Problem requirements: Starting at the line that contains "You are a computer-use agent.", transcribe each line exactly through the end of the data below, and skip any pictures.

Provided entries:
===============

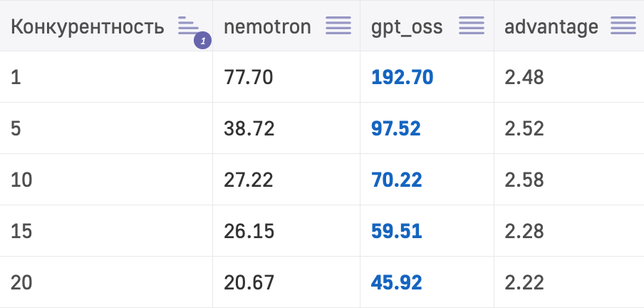Open the blue 97.52 gpt_oss value
Image resolution: width=644 pixels, height=308 pixels.
pyautogui.click(x=396, y=128)
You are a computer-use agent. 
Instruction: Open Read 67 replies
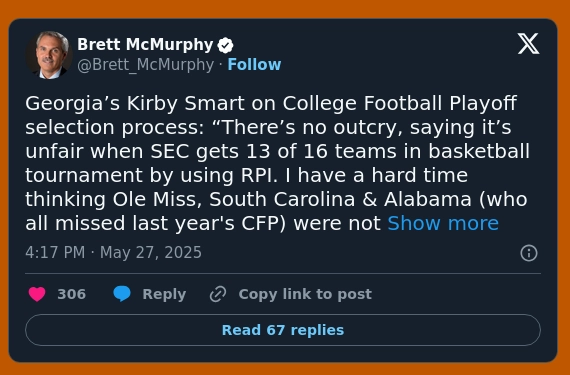[283, 330]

===============

Task response:
You are a computer-use agent. 
Instruction: Open Read 67 replies
[283, 330]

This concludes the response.